Analogously, the thinker will use useful ideas of preeminent philosophers, or lesser known eccentrics, also sometimes returning to earlier questions and reforming new answers in their own way. Alternately, a theorist might add several completely fresh materials to the tool kit, inventing new terminology, showing fresh acuity. One example of the importance of this last idea is Arthur Danto's "thought experiment" of the problem of artworks indiscernible from real objects.2 Whatever her particular approach is to received, assembled, original and altered raw materials, the theorist seeks to combine these, applying them to subjects which intrigue her, attempting to apply them in insightfully fresh fashions — as a painter mixes, blends, applies and modifies paints to interpret motifs and content of his own choosing. In both cases the key is the relationships among all these formal and conceptual elements in a dialectic of intention and discovery. In my own case, I became interested in the theoretical aspects underlying practice for several reasons. I wish to understand my own practice and those of my colleagues both contemporary and historical and to defend our practice against theories I found incorrect and dismissive. Most of all, my desire is to find a useful theory which appears
to have a semblance of truth to the experience of painting, whereas so many others seem so far askew, like blind men describing photography.
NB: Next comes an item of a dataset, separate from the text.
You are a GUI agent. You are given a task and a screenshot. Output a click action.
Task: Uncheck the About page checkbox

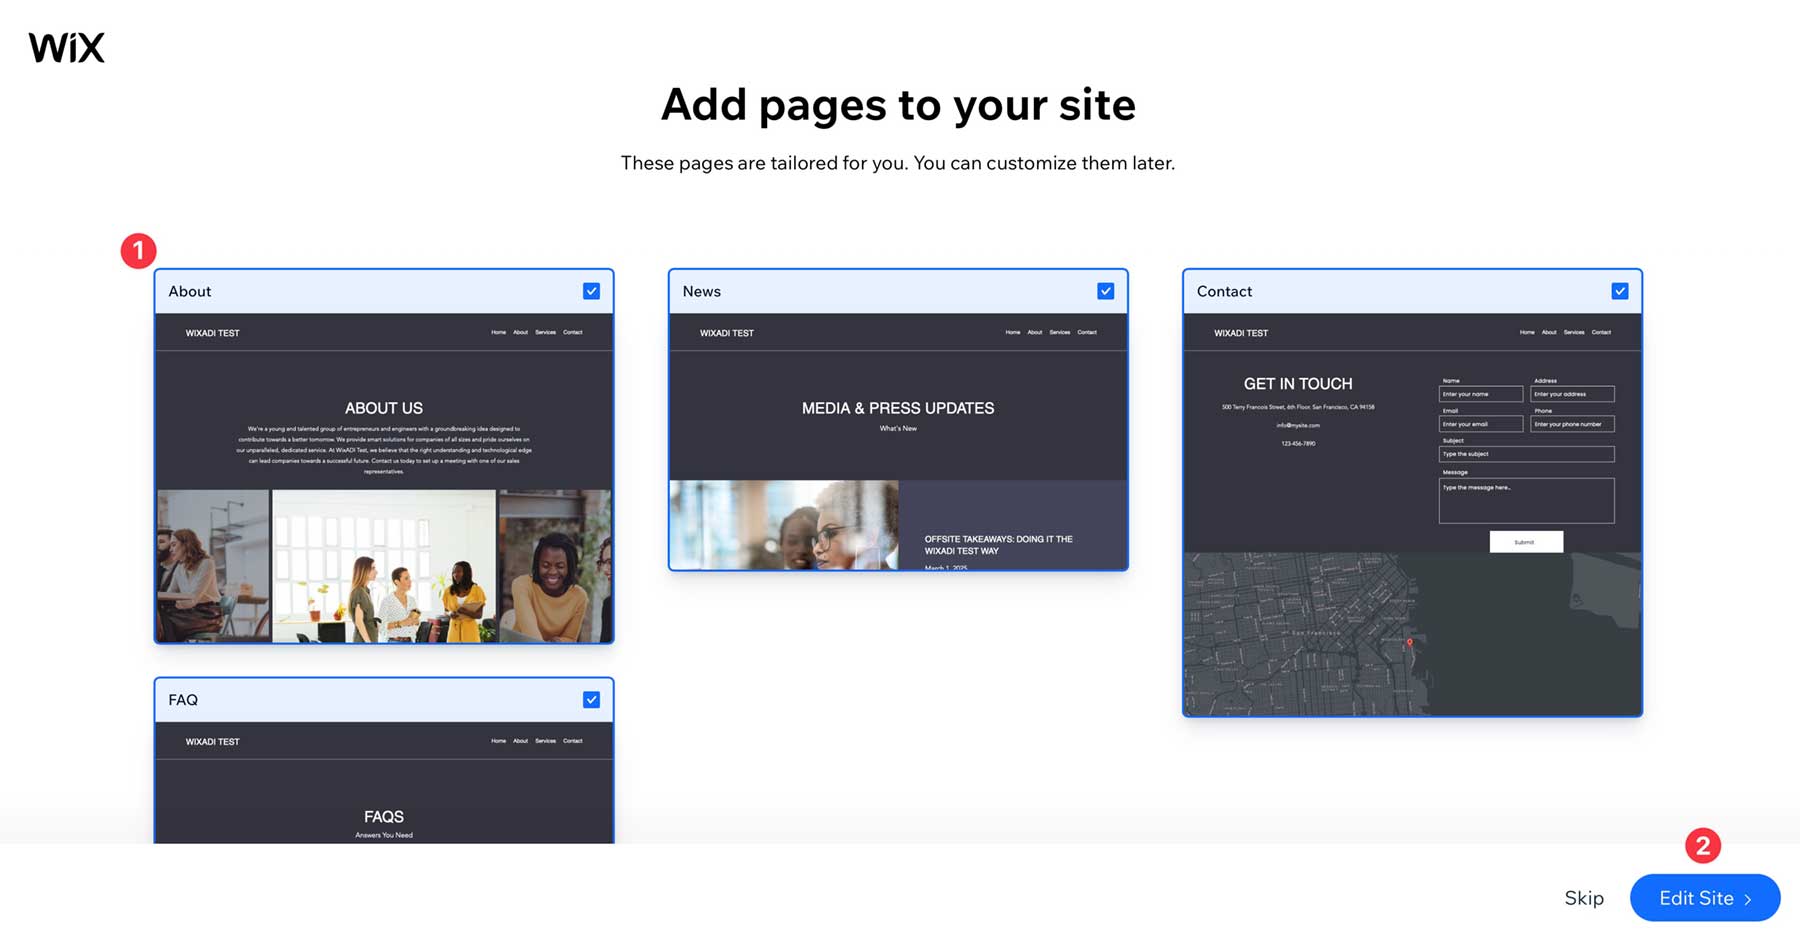tap(592, 290)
In the following, while using the trope of the process of painting to describe the creation and substance of my theory, which resulted from my search outlined above, I apply my theory to Vincent van Gogh and Ernest Hemingway, a thought experiment to both discover my theory and to test it.
Metaphor and Meta-Form
Let us begin with my palette, in the sense of my range of color. These hues are the recent discoveries in understanding metaphor within the field of cognitive neuroscience, which can be used to compose a useful understanding of artistic process. In the past, two unproductive viewpoints have seen art as solely a matter of the playing out of formal invention or, contrarily, only the charming delivery of important messages. A third, more recent and grave dismissal of visuality and visual art is the "linguistic turn," which is still now predominant, although its stranglehold on the artworld appears to be loosening slightly. The phrase linguistic turn is actually Gustav Bergman's, given new currency by Richard Rorty. 3 This is the postmodern notion that there is no reality outside language, and furthermore, that language is itself arbitrary and only self-referential. This idea has performed the significant work of undercutting claims of a universal standpoint from which to pass judgment on art.